A ilha do soberanamente egoísta

Gustavo Versiani | 09/08/2021

Vários questionamentos referentes a COVID-19 chegaram ao STF. Ainda no ano passado, a maioria dos ministros decidiu ser obrigatória a vacinação.

Engrossando a discussão, ganhou espaço na mídia uma recente decisão trabalhista de segunda instância em São Paulo, que manteve a demissão por justa causa de uma auxiliar de limpeza hospitalar. Nesse julgamento, entendeu-se que o interesse particular do empregado não pode prevalecer sobre a coletividade, e que a pessoa, ao deixar de tomar a vacina, colocaria em risco a saúde dos colegas e pacientes.

O vírus está a desafiar profundas discussões sobre as liberdades individuais. Os entendimentos vêm convergindo no sentido de que o cidadão não pode se apoiar na Constituição para se comportar isoladamente e expor a coletividade a grave risco.

É bem verdade, que o art. 5º da Constituição, aquele que fala sobre as garantias e direitos fundamentais, determina que ninguém está obrigado a fazer nada que não seja imposto por lei.

Colorindo ainda mais o debate, foi editada no início desse ano em Minas Gerais uma lei que afirma ser facultativa a vacinação contra COVID. Enquanto isso, temos a lei federal de enfrentamento da emergência de saúde pública que autoriza a realização de vacinação compulsória.

Nessa mistura de vozes, digna da Torre de Babel, os jurídicos corporativos estão se deparando com o seguinte hard case: o que fazer com colaborador que insiste em não se vacinar?

Buscando auxílio, além da decisão do STF, encontraremos o Guia Técnico do Ministério Público do Trabalho que entende ser possível a demissão por justa causa.

Aqueles que não se vacinam por convicção, apoiam-se na escusa de consciência prevista igualmente na Constituição. Nesse momento, supostamente, o sistema de leis daria um tilt – como diriam os adeptos do fliperama da década de 80.

Norma constitucional “versus” norma constitucional e o Supremo já cravou: ganha a coletividade e perde o individualismo.

Se o colaborador diz não à vacina, não se enquadrando em nenhuma justificativa médica; é encaminhado ao médico e psicóloga da empresa; recebe diversos comunicados sobre a importância da vacinação; e ainda assim, se nega a vacinar-se por motivo de convicção pessoal …. é parido o “soberanamente egoísta”!

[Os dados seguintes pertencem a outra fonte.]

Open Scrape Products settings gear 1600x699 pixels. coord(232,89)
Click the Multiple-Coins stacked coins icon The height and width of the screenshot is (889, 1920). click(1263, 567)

Essa expressão foi criada pela Ministra Carmem Lúcia, ao entender ser o medo de contaminar alguém pior do que ser contaminado pelo vírus. Segundo ela, no caso do COVID, a Constituição não garante a liberdade para uma pessoa ser “soberanamente egoísta”.

Conforme o Projeto de Lei n.º 5.040/2020, de autoria do Deputado Aécio Neves, o “soberanamente egoísta” será em breve equiparado ao cidadão que está irregular com a Justiça Eleitoral, sendo-lhe proibido: inscrição em concurso, remuneração de entes públicos, participação de licitação, obtenção de passaporte, carteira de identidade e empréstimo em banco mantido pelo governo, etc.

Por enquanto, ainda que sob a escusa de crença religiosa, convicção política ou filosófica; ao “soberanamente egoísta” deverá restar a demissão por justa causa, antecedida de uma suspensão disciplinar que lhe permita uma derradeira reflexão sobre o fato de não ser o homem uma ilha.